Saved entries
▼▼▼

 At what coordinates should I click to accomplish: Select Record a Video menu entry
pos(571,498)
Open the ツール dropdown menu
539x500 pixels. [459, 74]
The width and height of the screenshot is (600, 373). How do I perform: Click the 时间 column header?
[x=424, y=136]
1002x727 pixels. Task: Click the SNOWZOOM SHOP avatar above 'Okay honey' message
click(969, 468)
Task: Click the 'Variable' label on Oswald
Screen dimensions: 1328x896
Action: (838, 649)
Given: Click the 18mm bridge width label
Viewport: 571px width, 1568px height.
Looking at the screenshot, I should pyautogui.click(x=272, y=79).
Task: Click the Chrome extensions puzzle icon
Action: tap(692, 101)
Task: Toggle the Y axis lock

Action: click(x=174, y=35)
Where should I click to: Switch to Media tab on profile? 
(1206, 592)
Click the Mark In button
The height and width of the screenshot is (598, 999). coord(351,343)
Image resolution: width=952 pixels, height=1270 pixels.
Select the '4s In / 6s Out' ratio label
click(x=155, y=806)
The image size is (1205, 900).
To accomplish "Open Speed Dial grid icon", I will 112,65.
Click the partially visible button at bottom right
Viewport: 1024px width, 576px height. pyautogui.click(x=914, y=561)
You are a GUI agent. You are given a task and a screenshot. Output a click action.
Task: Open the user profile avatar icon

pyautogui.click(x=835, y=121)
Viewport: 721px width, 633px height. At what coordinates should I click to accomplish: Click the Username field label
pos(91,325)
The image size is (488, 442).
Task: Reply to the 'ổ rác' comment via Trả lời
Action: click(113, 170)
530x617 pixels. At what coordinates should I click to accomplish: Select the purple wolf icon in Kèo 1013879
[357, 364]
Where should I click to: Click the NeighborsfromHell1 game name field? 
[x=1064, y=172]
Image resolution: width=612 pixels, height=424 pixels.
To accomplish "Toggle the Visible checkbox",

▲▲▲

▸ Required work
Take from the entries every line that has the string "resolution".

▸ Answer to the exercise
Image resolution: width=952 pixels, height=1270 pixels.
Image resolution: width=612 pixels, height=424 pixels.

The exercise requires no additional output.